After three hours I had figured out a little bit about the machine. Then I found these big, branching tables. So it was a puzzle and I kept just making little charts like I’m working at a security agency trying to decode a secret code. But I knew it worked and I knew it was a Fortran compiler—it wasn’t encrypted in the sense that it was intentionally obscure; it was only in code because I hadn’t gotten the manual for the machine.
Eventually I was able to figure out why this compiler was so fast. Unfortunately it wasn’t because the algorithms were brilliant; it was just because they had used unstructured programming and hand optimized the code to the hilt.

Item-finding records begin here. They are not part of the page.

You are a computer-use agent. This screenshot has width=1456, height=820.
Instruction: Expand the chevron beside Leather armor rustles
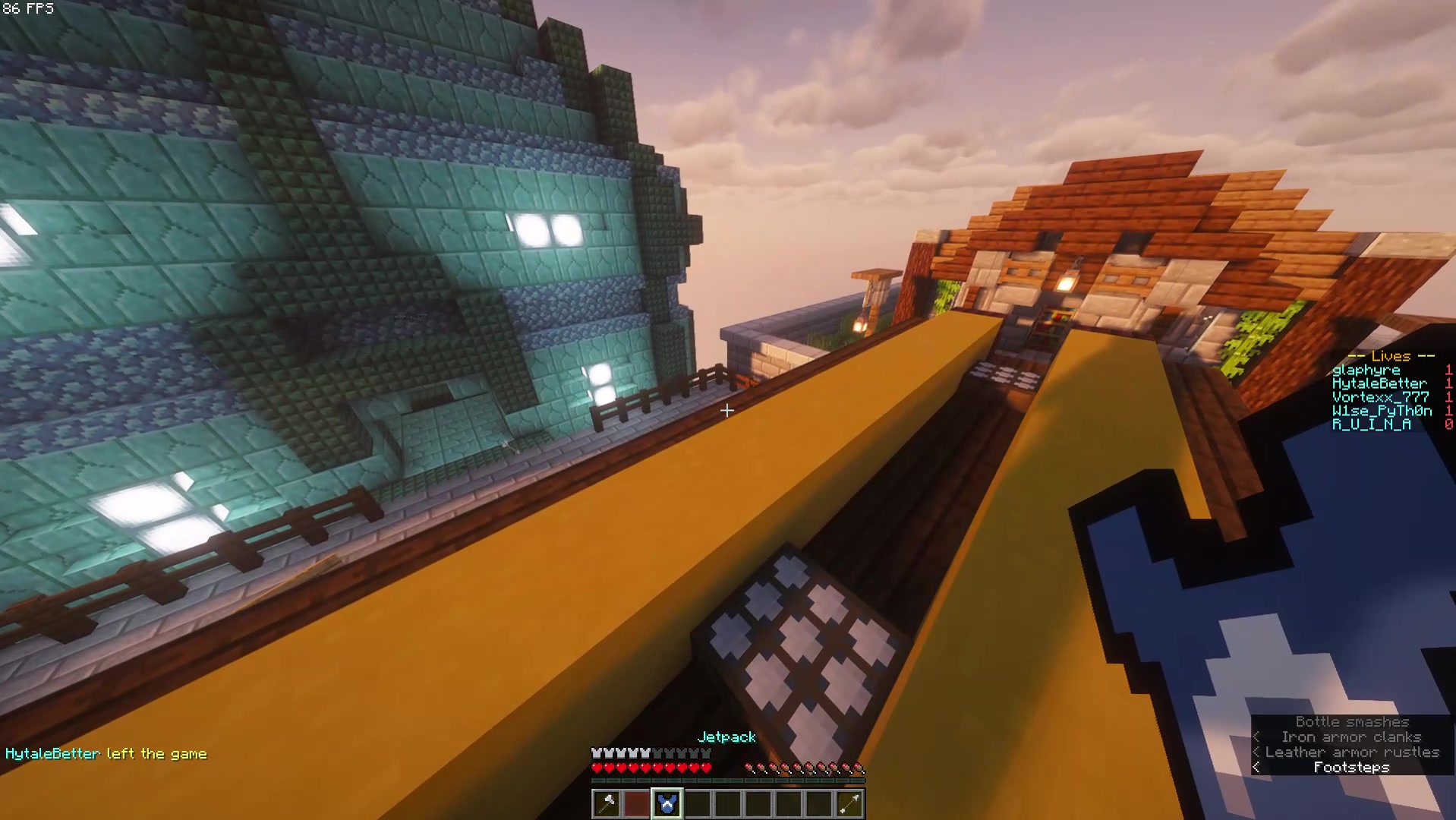pos(1256,752)
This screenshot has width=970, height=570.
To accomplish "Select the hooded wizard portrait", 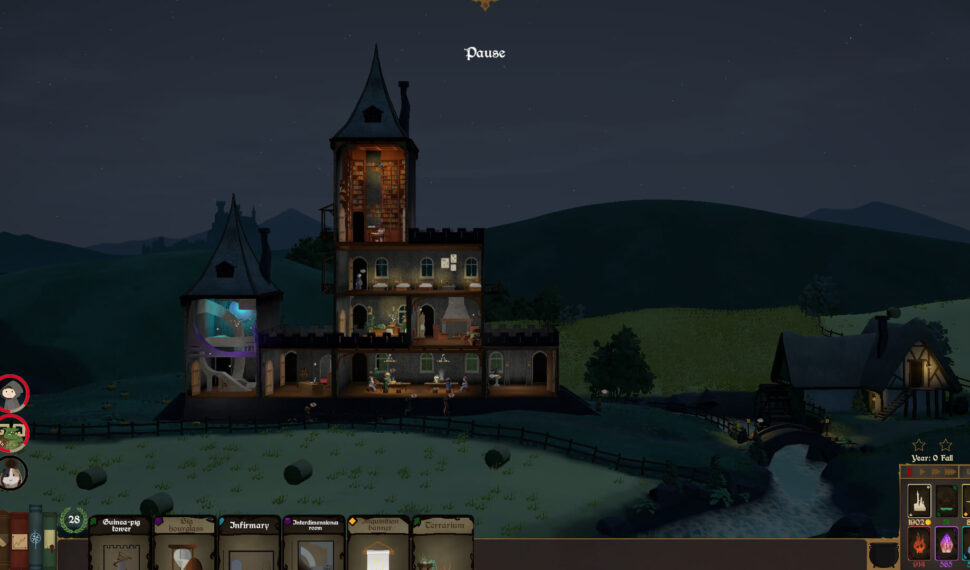I will pyautogui.click(x=12, y=394).
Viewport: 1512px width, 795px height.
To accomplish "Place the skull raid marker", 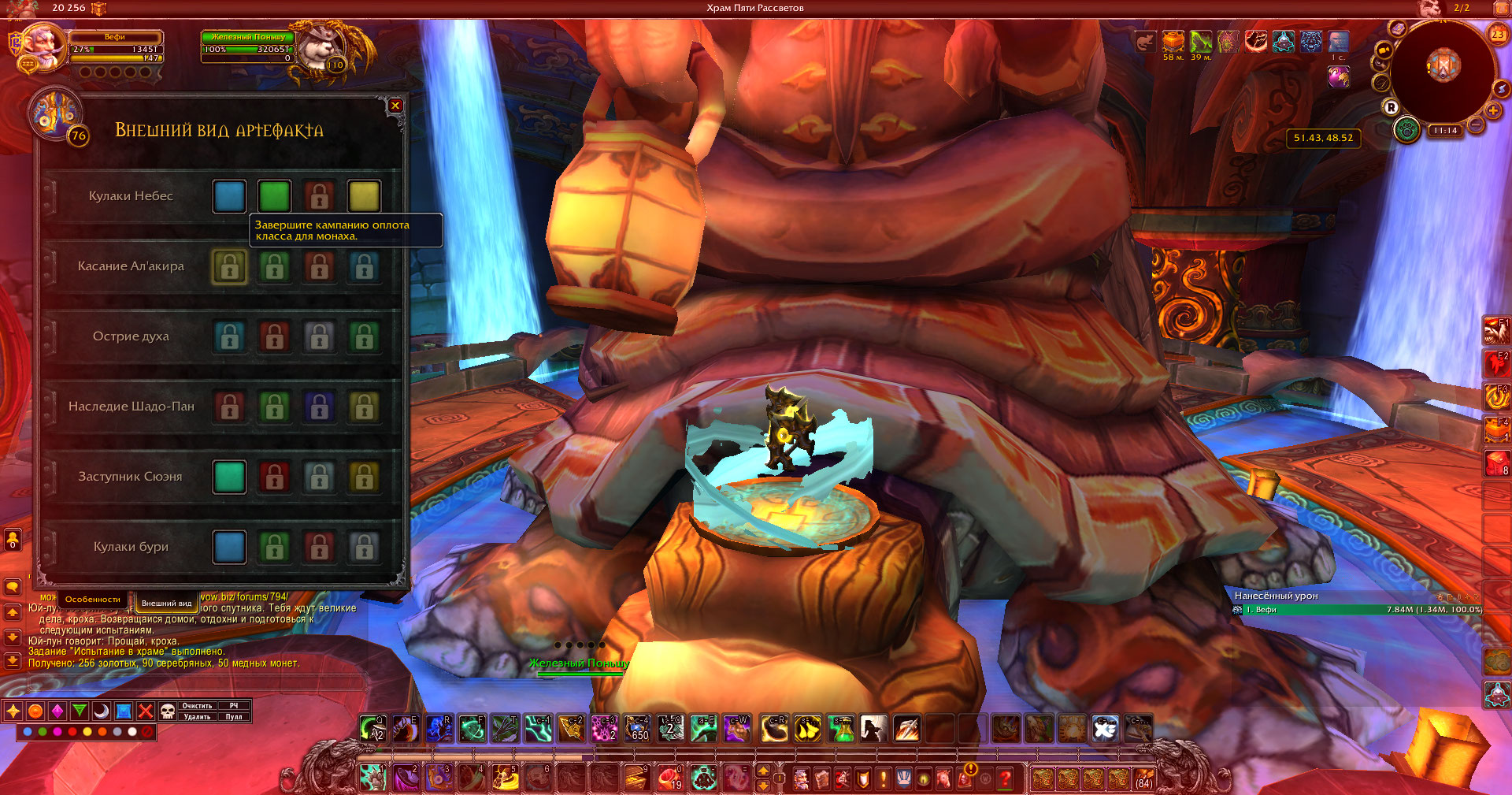I will 168,711.
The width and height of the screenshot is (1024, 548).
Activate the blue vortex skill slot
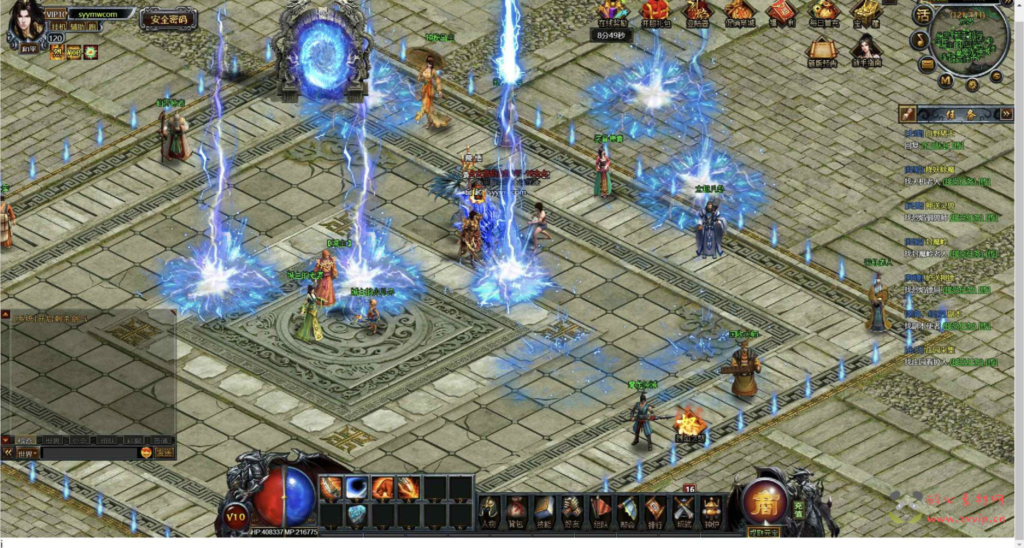point(357,488)
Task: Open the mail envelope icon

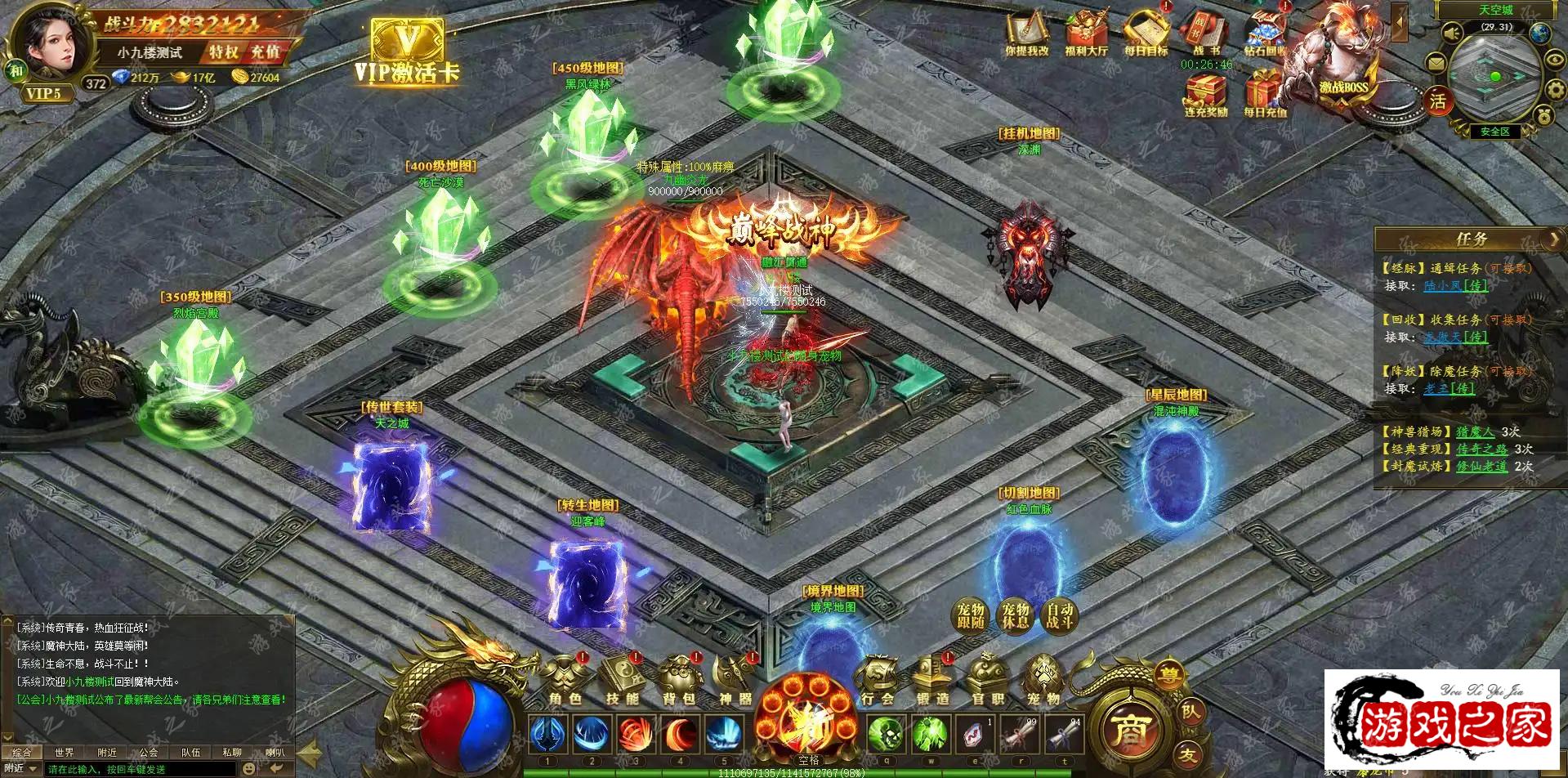Action: point(1436,63)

It was just basically the way you solve some kind of an unknown puzzle—make tables and charts and get a little more information here and make a hypothesis. In general when I’m reading a technical paper, it’s the same challenge. I’m trying to get into the author’s mind, trying to figure out what the concept is. The more you learn to read other people’s stuff, the more able you are to invent your own in the future, it seems to me.
We ought to publish code. The Lions Book is available. And Bill Atkinson’s programs are now publicly available thanks to Apple, and it won’t be too long before we’ll be able to read that. That’s well-documented code with lots of pioneering graphics algorithms in it.
Seibel: Certainly with open source there’s a lot more code out there to read than there use to be.
Knuth: Yeah, that’s right. But the more varieties of different kinds of notations are still useful—don’t only read the people who code like you.